[Data for processing]

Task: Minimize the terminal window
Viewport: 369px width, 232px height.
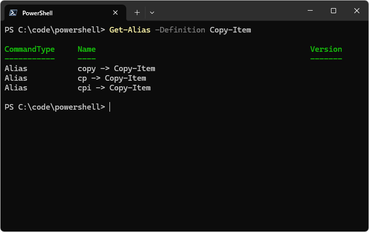Action: 310,11
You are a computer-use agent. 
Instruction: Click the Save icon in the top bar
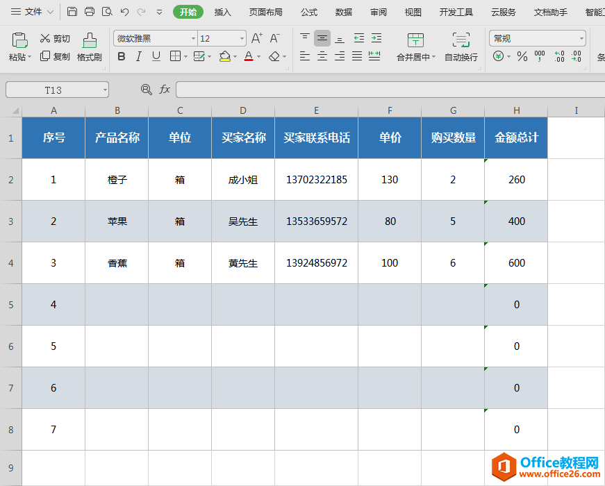pyautogui.click(x=72, y=12)
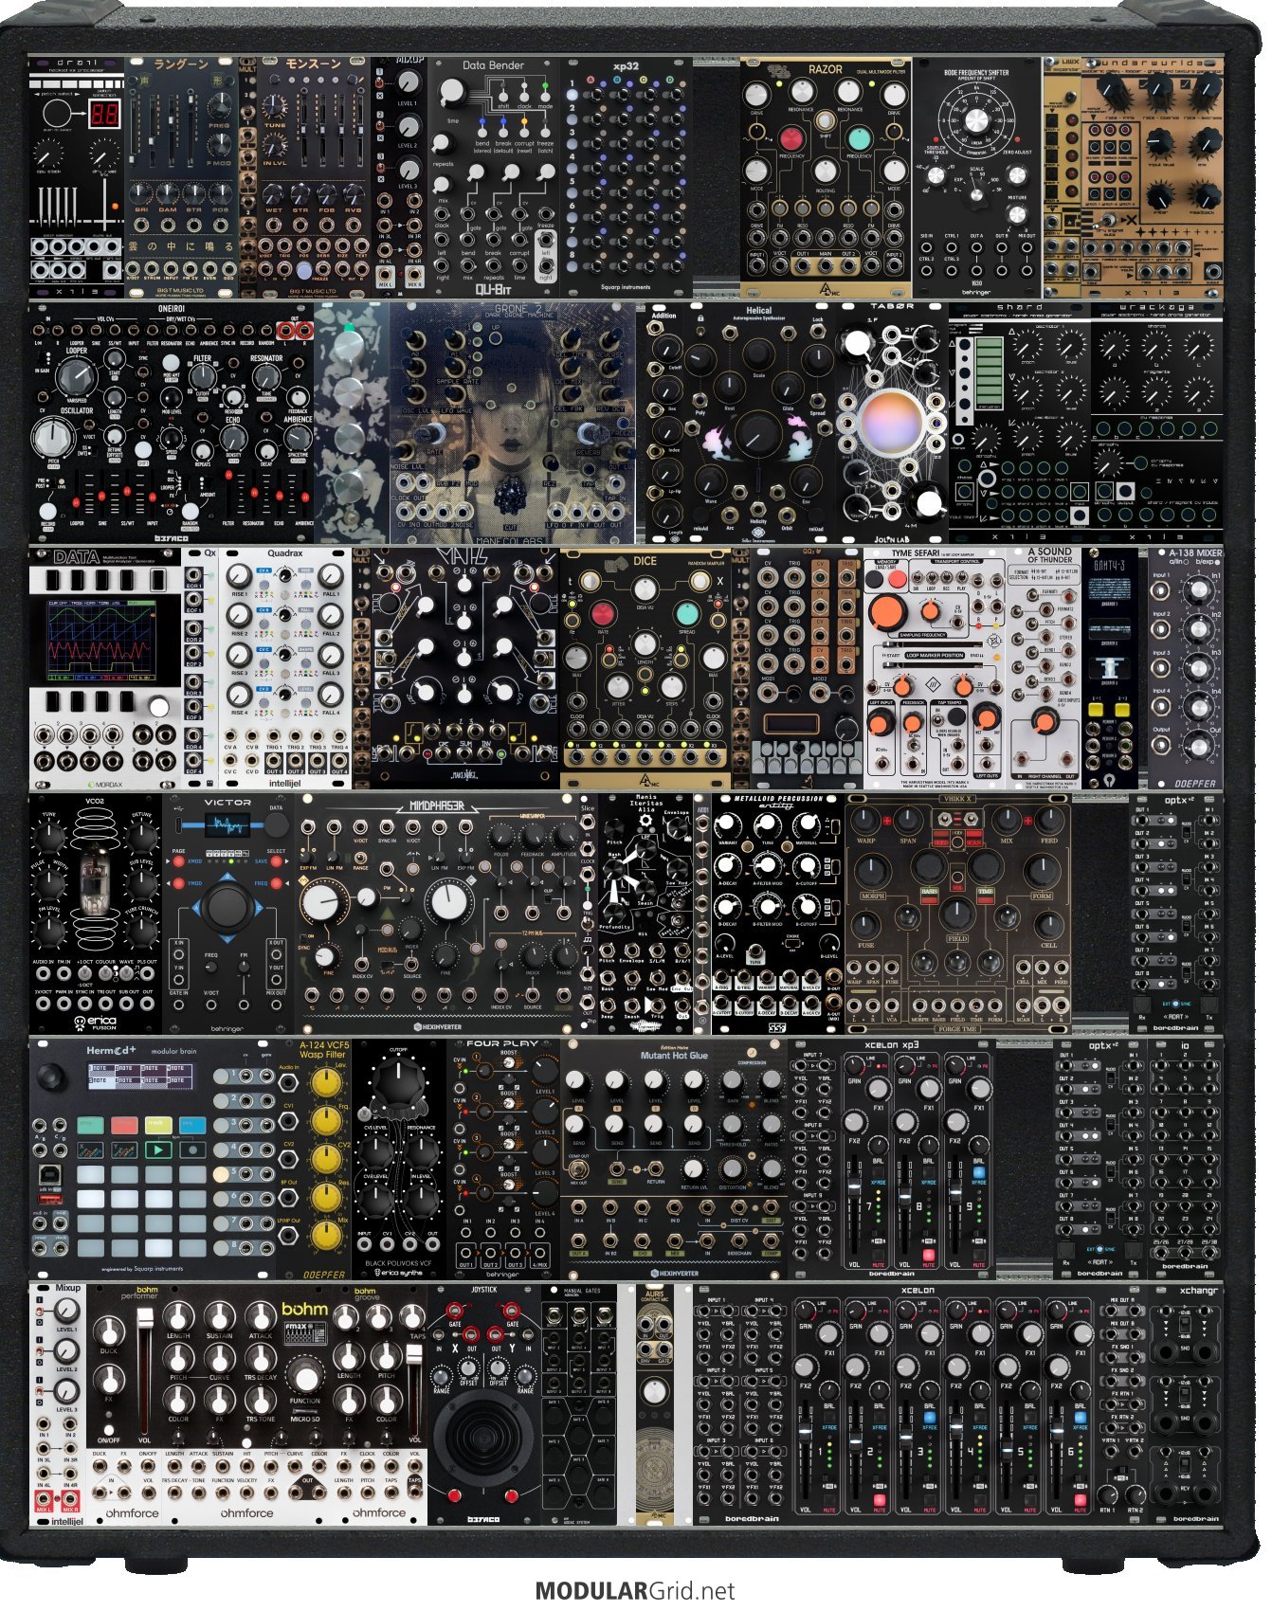Select the yellow track pad on Hermod+
Viewport: 1272px width, 1611px height.
158,1125

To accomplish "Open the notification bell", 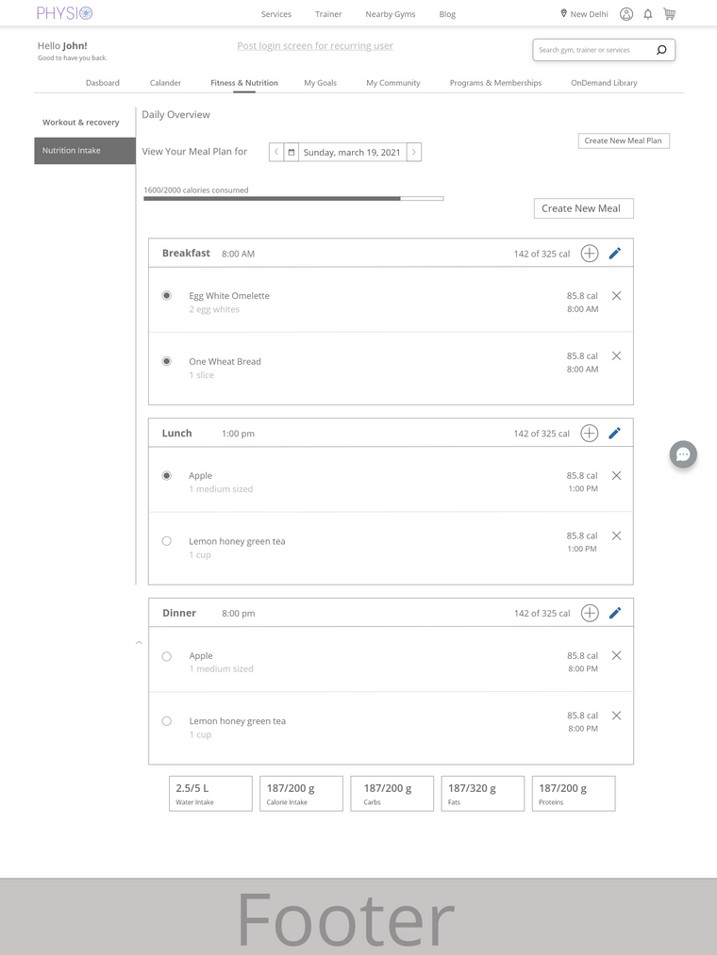I will 646,13.
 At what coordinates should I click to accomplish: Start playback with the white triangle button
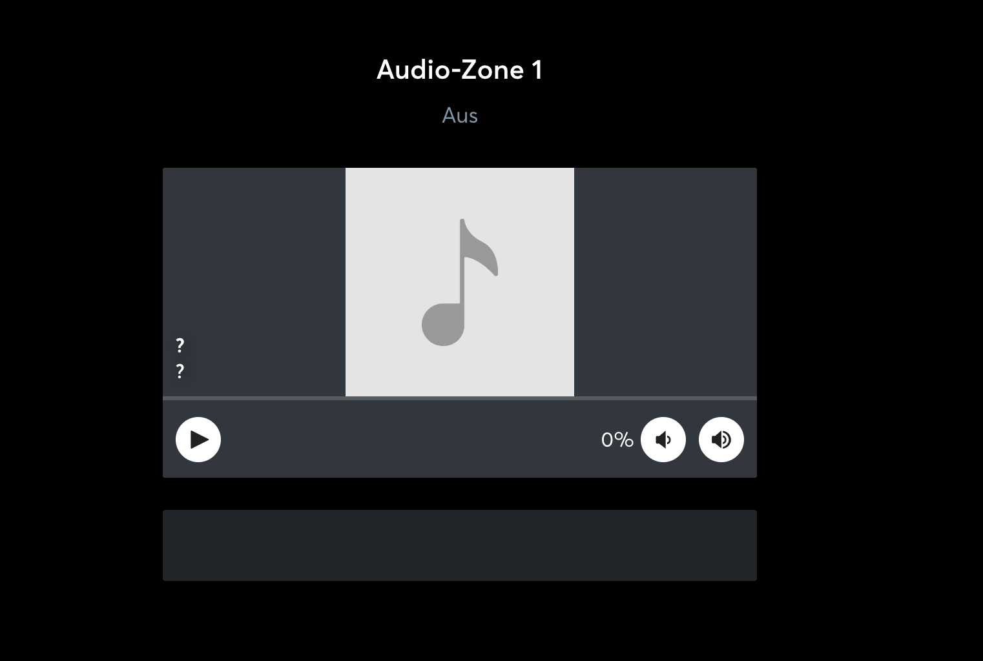[198, 440]
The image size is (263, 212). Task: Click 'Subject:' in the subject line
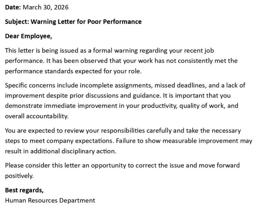click(17, 22)
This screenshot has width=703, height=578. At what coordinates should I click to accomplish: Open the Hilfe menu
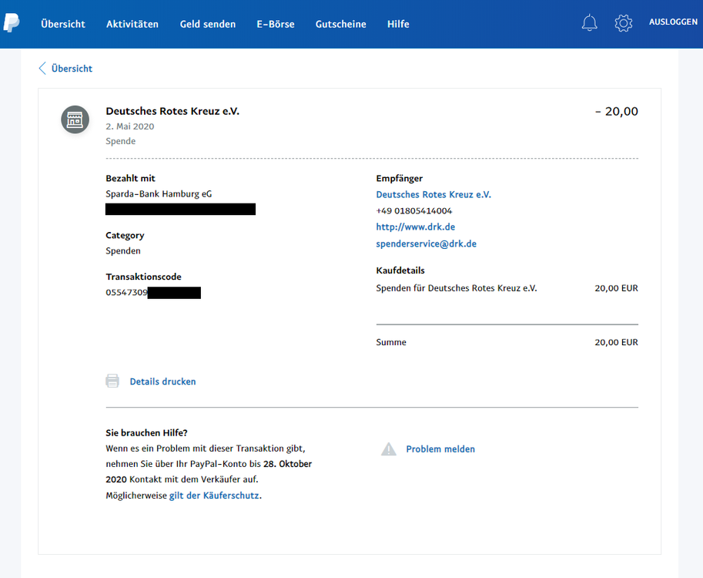pyautogui.click(x=398, y=24)
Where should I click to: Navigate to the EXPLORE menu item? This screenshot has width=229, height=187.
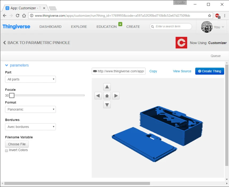tap(79, 26)
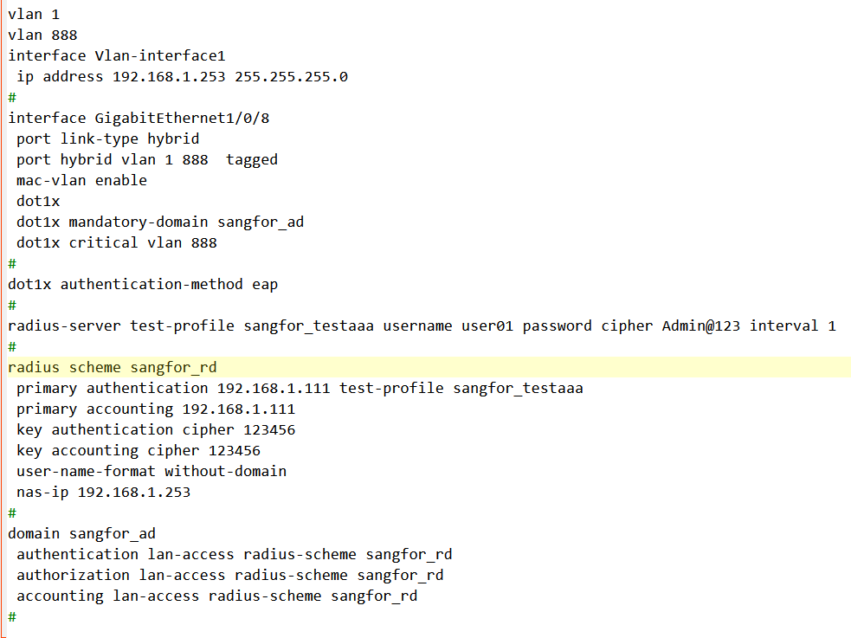Click the dot1x critical vlan 888 line

click(x=116, y=242)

[/Data for processing]

● **Task directions**:
With pictures excluded, the lines running from the one containing "Where should I" through the last line of the records above are to be restated exactly and in full.

● **Problem solution**:
Where should I click to: Navigate to the EXPLORE menu item? This screenshot has width=229, height=187.
tap(79, 26)
Click the dot1x critical vlan 888 line

click(x=116, y=242)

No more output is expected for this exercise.